Puede que exagere en mis reticencias y prevenciones, claro está… Siguiendo con el tema del árbol con que he comenzado este artículo, yo preferiría abrazarme, no a un tronco seco y vetusto, hendido por el rayo de los políticos que nos gobiernan, sino a un renuevo joven, altivo y pletórico en cuanto a tareas, empresas y destinos universales. El tronco seco y medio chamuscado es del de las amnistías contra lege, el de los gobiernos Frankenstein con quienes no quieren ser españoles, el de la corrupción, el de la insolidaridad, el de la condescendencia y el silencio cómplice o cobarde de las instituciones y de una parte de la sociedad, indiferente a su condición nacional. El renuevo será el de una España joven, sin esas lacras, la España «del cincel y de la maza».

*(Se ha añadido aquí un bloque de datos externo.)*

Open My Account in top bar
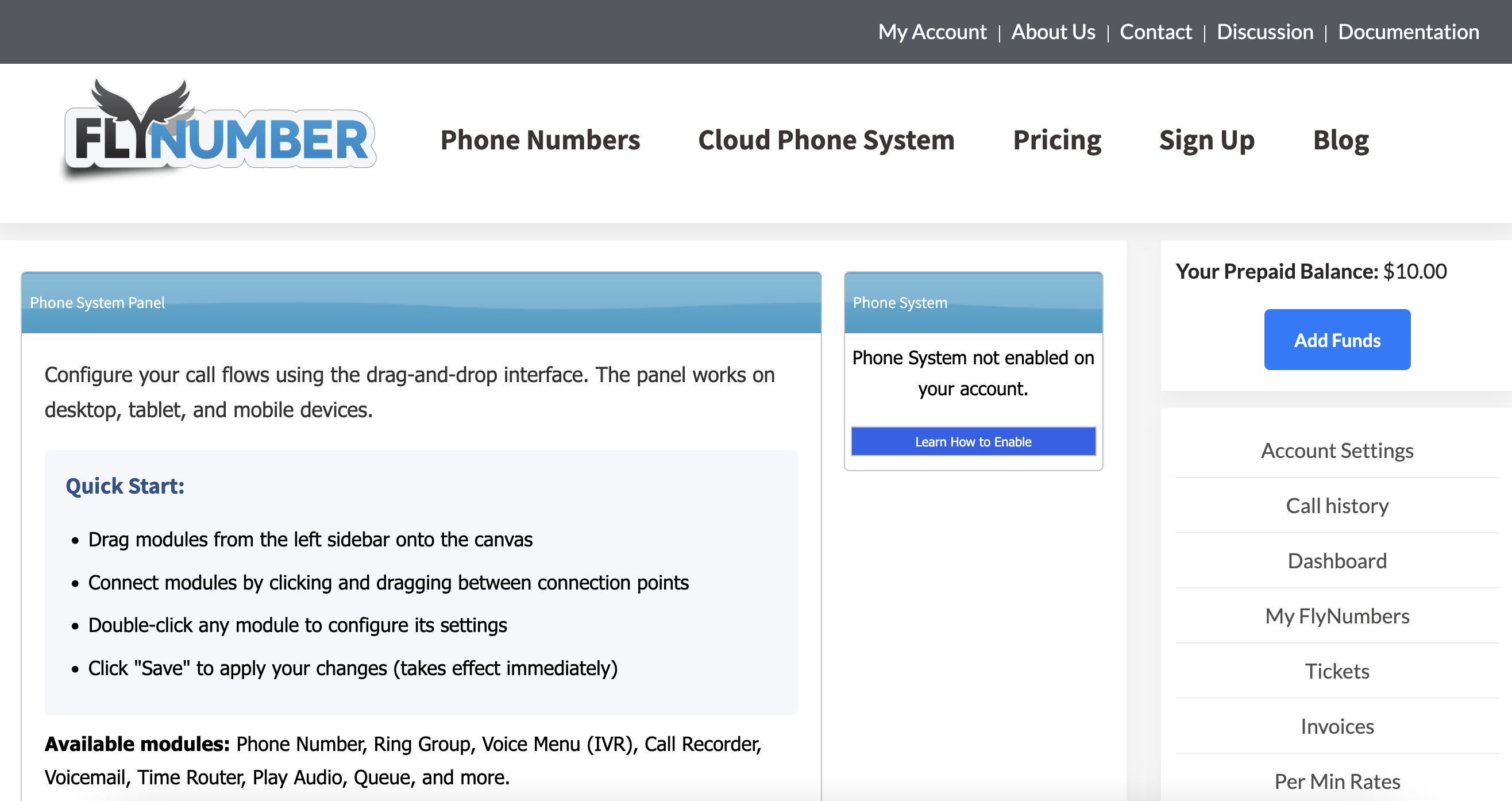The image size is (1512, 801). click(x=932, y=32)
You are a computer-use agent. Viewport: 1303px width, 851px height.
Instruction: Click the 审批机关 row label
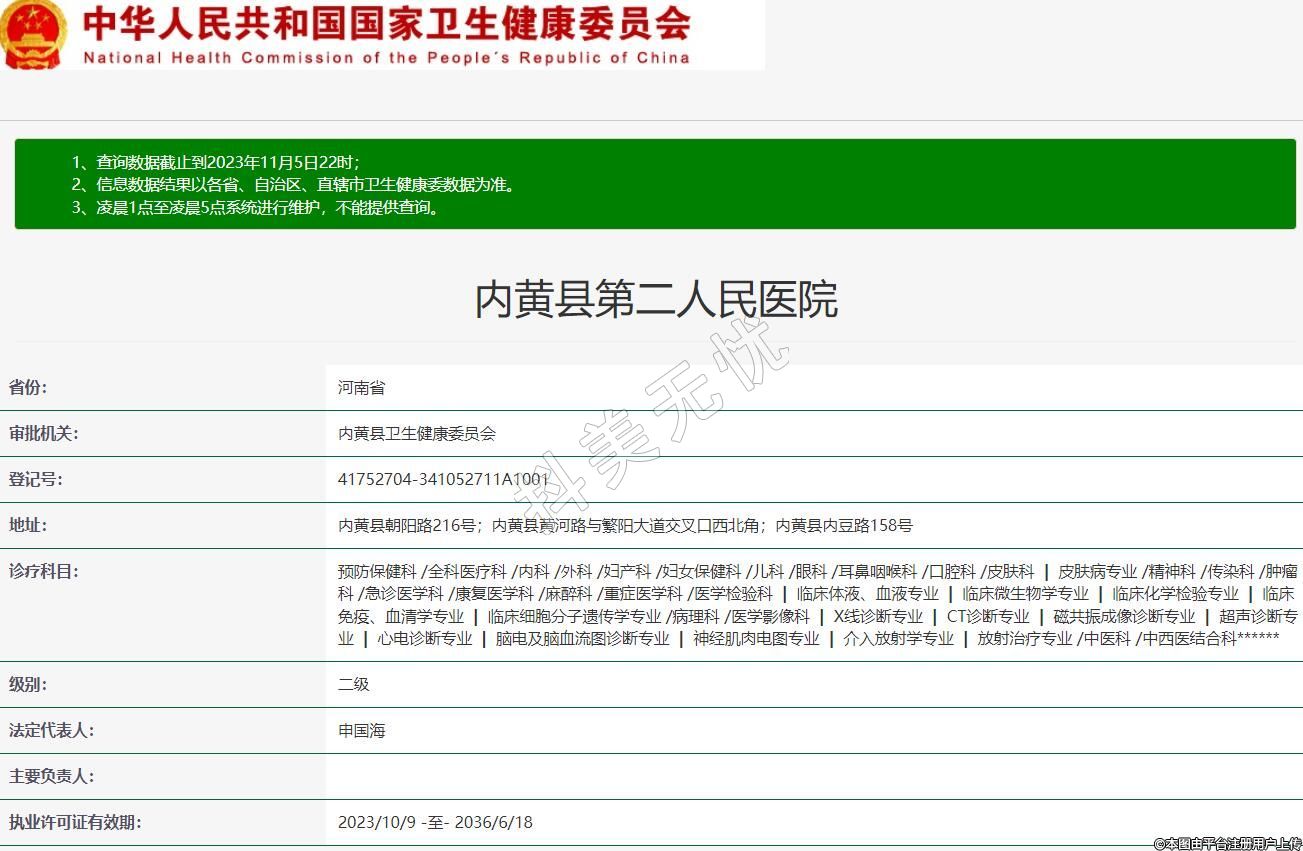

Claro que, de momento, siguiendo con los versos machadianos, he de conformarme con esperar a que broten del olmo, secado por la puerca política al uso, «algunas hojas verdes», ocasionadas por «las lluvias de abril y el sol de mayo», es decir, de una fuerte Primavera de España. También mi corazón –y mi inteligencia– espera ese «milagro hacia la luz y hacia la vida». En ese caso, prometo mi abrazo al árbol, porque seguro que rebajará mi nivel de estrés y me traerá algo de paz a la conciencia.